Organisation we investigated: Queen Victoria Hospitals NHS Foundation Trust

Date investigation closed: 12 July 2019

The complaint 

Complainant G complained about the skin graft operation they had at the Trust. Complainant G complained that the surgeon used skin from the shin as a donor site, when they should have used a less visible area. Complainant G also complained that there were no discussions before the skin graft about the suitability of the shin as a donor site, alternative skin graft donor sites or the long-term effects the skin graft would have.

Complainant G told us that they lost the opportunity to decide where the skin would be harvested from for the graft and that they were left with a visible scar on the shin, which has caused them anxiety and distress. 

What we found 

The Trust did not choose a donor site in line with guidance. It should have taken the skin graft from the upper and outer thigh area, where the skin is relatively thick and easy to harvest, and the scar is easier to conceal.
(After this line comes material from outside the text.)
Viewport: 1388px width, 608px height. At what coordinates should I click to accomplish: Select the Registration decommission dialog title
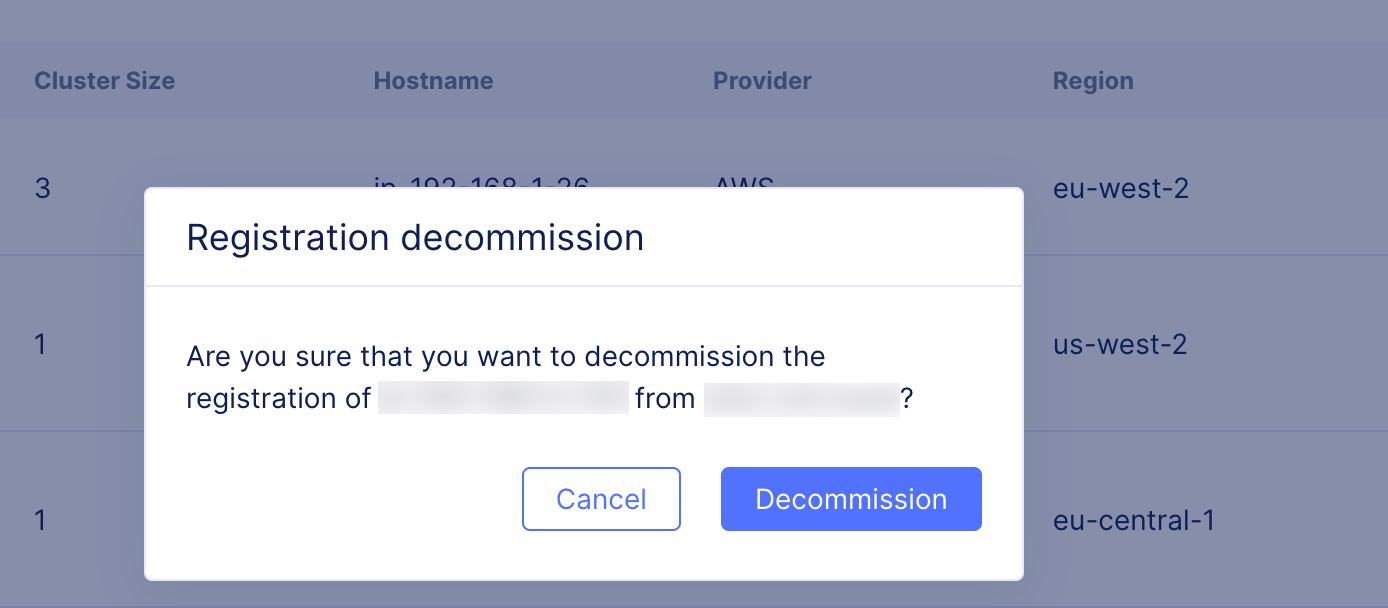click(x=414, y=237)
The Trust could have taken skin from the lower leg, but only if it was taken from an area directly next to the wound. The Trust took the skin graft from a different area on the leg. 

The Trust did not tell Complainant G that a skin graft was needed, and no discussion took place about the choice of donor site. Complainant G would have chosen a less visible site from which to take the skin graft and has now been left with a permanent scar.

Background 

Complainant G fell and cut their leg. The Trust stitched the wound, but it later became infected. Complainant G had dead skin removed from the wound, but it was not possible to close it. The Trust performed a skin graft to resolve the issue, taking the graft from Complainant G’s shin.  

The Trust’s complaint response said that ideally skin should have been harvested from the thigh area rather than the shin when staff performed the procedure.

Putting it right 

The Trust accepted that Complainant G’s skin graft was performed in an unconventional way and that Complainant G is likely to have a permanent residual scar. It also said that learning from this event has been fed back to the surgical team.

We recommended that the Trust should make a payment of £950 in order to acknowledge the impact these failings had on Complainant G.

The Trust complied with our recommendation.

This case summary is featured in the Ombudsman's Casework Report 2019.